Data listing
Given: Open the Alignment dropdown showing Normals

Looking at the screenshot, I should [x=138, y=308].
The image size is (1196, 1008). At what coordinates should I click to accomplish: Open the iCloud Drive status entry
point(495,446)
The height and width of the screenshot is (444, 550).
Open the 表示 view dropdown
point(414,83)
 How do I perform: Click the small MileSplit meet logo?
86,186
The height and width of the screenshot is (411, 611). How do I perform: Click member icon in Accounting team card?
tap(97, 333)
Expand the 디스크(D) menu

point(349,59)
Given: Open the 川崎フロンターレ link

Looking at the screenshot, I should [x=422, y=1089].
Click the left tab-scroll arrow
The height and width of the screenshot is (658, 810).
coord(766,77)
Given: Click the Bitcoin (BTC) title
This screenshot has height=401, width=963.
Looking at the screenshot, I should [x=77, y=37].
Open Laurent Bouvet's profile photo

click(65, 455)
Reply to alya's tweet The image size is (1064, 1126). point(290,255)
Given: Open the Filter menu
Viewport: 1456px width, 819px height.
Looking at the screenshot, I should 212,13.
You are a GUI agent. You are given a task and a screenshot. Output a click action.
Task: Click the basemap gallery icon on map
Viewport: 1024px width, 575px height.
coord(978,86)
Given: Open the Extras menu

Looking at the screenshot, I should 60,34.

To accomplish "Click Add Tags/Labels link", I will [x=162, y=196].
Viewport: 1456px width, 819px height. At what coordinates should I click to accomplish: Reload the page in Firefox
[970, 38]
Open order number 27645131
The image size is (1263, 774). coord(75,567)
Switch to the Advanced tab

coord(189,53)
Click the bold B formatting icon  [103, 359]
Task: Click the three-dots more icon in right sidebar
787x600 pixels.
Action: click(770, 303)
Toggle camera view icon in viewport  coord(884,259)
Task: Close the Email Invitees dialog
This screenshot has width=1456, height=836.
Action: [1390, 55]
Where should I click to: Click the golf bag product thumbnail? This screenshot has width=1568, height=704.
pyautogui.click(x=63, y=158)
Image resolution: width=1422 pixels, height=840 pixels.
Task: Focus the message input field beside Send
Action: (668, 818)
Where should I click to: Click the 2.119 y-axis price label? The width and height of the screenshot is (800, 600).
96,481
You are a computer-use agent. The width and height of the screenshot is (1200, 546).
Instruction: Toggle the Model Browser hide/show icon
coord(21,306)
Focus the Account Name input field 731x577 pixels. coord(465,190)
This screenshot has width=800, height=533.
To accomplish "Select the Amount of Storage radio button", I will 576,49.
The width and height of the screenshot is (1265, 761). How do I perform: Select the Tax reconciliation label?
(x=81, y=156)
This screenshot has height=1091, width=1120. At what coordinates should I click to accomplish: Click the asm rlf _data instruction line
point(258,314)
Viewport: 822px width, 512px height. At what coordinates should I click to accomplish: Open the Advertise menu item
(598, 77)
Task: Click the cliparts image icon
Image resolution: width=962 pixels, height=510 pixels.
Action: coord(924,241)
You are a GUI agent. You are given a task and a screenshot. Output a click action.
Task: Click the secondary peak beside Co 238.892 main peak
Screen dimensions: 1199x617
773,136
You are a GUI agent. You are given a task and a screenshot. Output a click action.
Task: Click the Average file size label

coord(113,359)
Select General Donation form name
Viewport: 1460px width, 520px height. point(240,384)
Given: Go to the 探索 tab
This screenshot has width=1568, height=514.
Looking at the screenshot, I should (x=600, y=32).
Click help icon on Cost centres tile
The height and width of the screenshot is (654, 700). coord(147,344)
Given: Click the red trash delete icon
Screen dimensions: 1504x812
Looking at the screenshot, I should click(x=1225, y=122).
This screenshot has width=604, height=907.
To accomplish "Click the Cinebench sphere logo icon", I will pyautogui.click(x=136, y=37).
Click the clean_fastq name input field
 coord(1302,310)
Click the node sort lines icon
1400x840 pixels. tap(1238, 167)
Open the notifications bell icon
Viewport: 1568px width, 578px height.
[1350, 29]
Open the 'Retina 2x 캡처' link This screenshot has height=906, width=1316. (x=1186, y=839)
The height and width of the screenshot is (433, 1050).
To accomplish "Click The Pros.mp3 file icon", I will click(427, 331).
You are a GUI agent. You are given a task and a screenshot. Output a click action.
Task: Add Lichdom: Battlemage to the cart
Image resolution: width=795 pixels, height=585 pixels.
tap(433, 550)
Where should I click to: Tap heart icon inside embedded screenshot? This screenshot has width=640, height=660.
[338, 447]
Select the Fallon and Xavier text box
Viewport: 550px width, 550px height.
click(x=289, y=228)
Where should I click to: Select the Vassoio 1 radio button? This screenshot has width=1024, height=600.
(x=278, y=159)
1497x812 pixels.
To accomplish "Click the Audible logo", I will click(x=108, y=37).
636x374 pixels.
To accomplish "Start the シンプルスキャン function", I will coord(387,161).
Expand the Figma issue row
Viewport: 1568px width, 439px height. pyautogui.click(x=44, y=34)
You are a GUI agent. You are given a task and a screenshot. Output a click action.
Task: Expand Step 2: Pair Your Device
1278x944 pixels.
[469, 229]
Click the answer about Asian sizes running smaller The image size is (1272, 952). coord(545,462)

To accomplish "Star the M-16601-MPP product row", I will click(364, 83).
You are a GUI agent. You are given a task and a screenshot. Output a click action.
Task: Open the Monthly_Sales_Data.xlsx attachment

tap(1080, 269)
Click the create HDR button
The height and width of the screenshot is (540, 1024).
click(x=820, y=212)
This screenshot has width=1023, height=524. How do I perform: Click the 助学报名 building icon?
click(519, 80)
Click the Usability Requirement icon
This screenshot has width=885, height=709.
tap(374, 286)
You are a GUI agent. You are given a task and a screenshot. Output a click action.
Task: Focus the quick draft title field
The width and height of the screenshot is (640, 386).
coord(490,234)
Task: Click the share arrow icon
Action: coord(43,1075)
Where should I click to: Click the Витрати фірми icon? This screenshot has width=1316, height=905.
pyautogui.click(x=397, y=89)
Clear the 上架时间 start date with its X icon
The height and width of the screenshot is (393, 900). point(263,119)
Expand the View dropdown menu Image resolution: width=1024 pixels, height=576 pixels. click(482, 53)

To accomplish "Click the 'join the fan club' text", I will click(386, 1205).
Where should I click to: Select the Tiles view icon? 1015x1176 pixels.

* Request:
Rewrite every entry in the data listing above, changing "Where should I click to" to "Where do I click to" wherever it occurs and leaving all other text unchanged.

* Task solution:
Given: Open the Alignment dropdown showing Normals

Looking at the screenshot, I should [x=138, y=308].
The image size is (1196, 1008). At what coordinates should I click to accomplish: Open the iCloud Drive status entry
point(495,446)
The height and width of the screenshot is (444, 550).
Open the 表示 view dropdown
point(414,83)
 How do I perform: Click the small MileSplit meet logo?
86,186
The height and width of the screenshot is (411, 611). How do I perform: Click member icon in Accounting team card?
tap(97, 333)
Expand the 디스크(D) menu

point(349,59)
Given: Open the 川崎フロンターレ link

Looking at the screenshot, I should [x=422, y=1089].
Click the left tab-scroll arrow
The height and width of the screenshot is (658, 810).
coord(766,77)
Given: Click the Bitcoin (BTC) title
This screenshot has height=401, width=963.
Looking at the screenshot, I should [x=77, y=37].
Open Laurent Bouvet's profile photo

click(65, 455)
Reply to alya's tweet The image size is (1064, 1126). point(290,255)
Given: Open the Filter menu
Viewport: 1456px width, 819px height.
Looking at the screenshot, I should 212,13.
You are a GUI agent. You are given a task and a screenshot. Output a click action.
Task: Click the basemap gallery icon on map
Viewport: 1024px width, 575px height.
coord(978,86)
Given: Open the Extras menu

Looking at the screenshot, I should 60,34.

To accomplish "Click Add Tags/Labels link", I will [x=162, y=196].
Viewport: 1456px width, 819px height. At what coordinates should I click to accomplish: Reload the page in Firefox
[970, 38]
Open order number 27645131
The image size is (1263, 774). coord(75,567)
Switch to the Advanced tab

coord(189,53)
Click the bold B formatting icon  [103, 359]
Task: Click the three-dots more icon in right sidebar
787x600 pixels.
Action: click(770, 303)
Toggle camera view icon in viewport  coord(884,259)
Task: Close the Email Invitees dialog
This screenshot has width=1456, height=836.
Action: [1390, 55]
Where do I click to: Click the golf bag product thumbnail? This screenshot has width=1568, height=704.
pyautogui.click(x=63, y=158)
Image resolution: width=1422 pixels, height=840 pixels.
Task: Focus the message input field beside Send
Action: (668, 818)
Where do I click to: Click the 2.119 y-axis price label? The width and height of the screenshot is (800, 600).
96,481
You are a computer-use agent. The width and height of the screenshot is (1200, 546).
Instruction: Toggle the Model Browser hide/show icon
coord(21,306)
Focus the Account Name input field 731x577 pixels. coord(465,190)
This screenshot has width=800, height=533.
To accomplish "Select the Amount of Storage radio button", I will 576,49.
The width and height of the screenshot is (1265, 761). How do I perform: Select the Tax reconciliation label?
(x=81, y=156)
This screenshot has height=1091, width=1120. At what coordinates should I click to accomplish: Click the asm rlf _data instruction line
point(258,314)
Viewport: 822px width, 512px height. At what coordinates should I click to accomplish: Open the Advertise menu item
(598, 77)
Task: Click the cliparts image icon
Image resolution: width=962 pixels, height=510 pixels.
Action: coord(924,241)
You are a GUI agent. You are given a task and a screenshot. Output a click action.
Task: Click the secondary peak beside Co 238.892 main peak
Screen dimensions: 1199x617
773,136
You are a GUI agent. You are given a task and a screenshot. Output a click action.
Task: Click the Average file size label

coord(113,359)
Select General Donation form name
Viewport: 1460px width, 520px height. point(240,384)
Given: Go to the 探索 tab
This screenshot has width=1568, height=514.
Looking at the screenshot, I should (x=600, y=32).
Click help icon on Cost centres tile
The height and width of the screenshot is (654, 700). coord(147,344)
Given: Click the red trash delete icon
Screen dimensions: 1504x812
Looking at the screenshot, I should click(x=1225, y=122).
This screenshot has width=604, height=907.
To accomplish "Click the Cinebench sphere logo icon", I will pyautogui.click(x=136, y=37).
Click the clean_fastq name input field
 coord(1302,310)
Click the node sort lines icon
1400x840 pixels. tap(1238, 167)
Open the notifications bell icon
Viewport: 1568px width, 578px height.
[1350, 29]
Open the 'Retina 2x 캡처' link This screenshot has height=906, width=1316. (x=1186, y=839)
The height and width of the screenshot is (433, 1050).
To accomplish "Click The Pros.mp3 file icon", I will click(427, 331).
You are a GUI agent. You are given a task and a screenshot. Output a click action.
Task: Add Lichdom: Battlemage to the cart
Image resolution: width=795 pixels, height=585 pixels.
tap(433, 550)
Where do I click to: Tap heart icon inside embedded screenshot? This screenshot has width=640, height=660.
[338, 447]
Select the Fallon and Xavier text box
Viewport: 550px width, 550px height.
click(x=289, y=228)
Where do I click to: Select the Vassoio 1 radio button? This screenshot has width=1024, height=600.
(x=278, y=159)
1497x812 pixels.
To accomplish "Click the Audible logo", I will click(x=108, y=37).
636x374 pixels.
To accomplish "Start the シンプルスキャン function", I will coord(387,161).
Expand the Figma issue row
Viewport: 1568px width, 439px height. pyautogui.click(x=44, y=34)
You are a GUI agent. You are given a task and a screenshot. Output a click action.
Task: Expand Step 2: Pair Your Device
1278x944 pixels.
[469, 229]
Click the answer about Asian sizes running smaller The image size is (1272, 952). coord(545,462)

To accomplish "Star the M-16601-MPP product row", I will click(364, 83).
You are a GUI agent. You are given a task and a screenshot. Output a click action.
Task: Open the Monthly_Sales_Data.xlsx attachment

tap(1080, 269)
Click the create HDR button
The height and width of the screenshot is (540, 1024).
click(x=820, y=212)
This screenshot has width=1023, height=524. How do I perform: Click the 助学报名 building icon?
click(519, 80)
Click the Usability Requirement icon
This screenshot has width=885, height=709.
tap(374, 286)
You are a GUI agent. You are given a task and a screenshot. Output a click action.
Task: Focus the quick draft title field
The width and height of the screenshot is (640, 386).
coord(490,234)
Task: Click the share arrow icon
Action: coord(43,1075)
Where do I click to: Click the Витрати фірми icon? This screenshot has width=1316, height=905.
pyautogui.click(x=397, y=89)
Clear the 上架时间 start date with its X icon
The height and width of the screenshot is (393, 900). point(263,119)
Expand the View dropdown menu Image resolution: width=1024 pixels, height=576 pixels. click(482, 53)

To accomplish "Click the 'join the fan club' text", I will click(386, 1205).
Where do I click to: Select the Tiles view icon? 1015x1176 pixels.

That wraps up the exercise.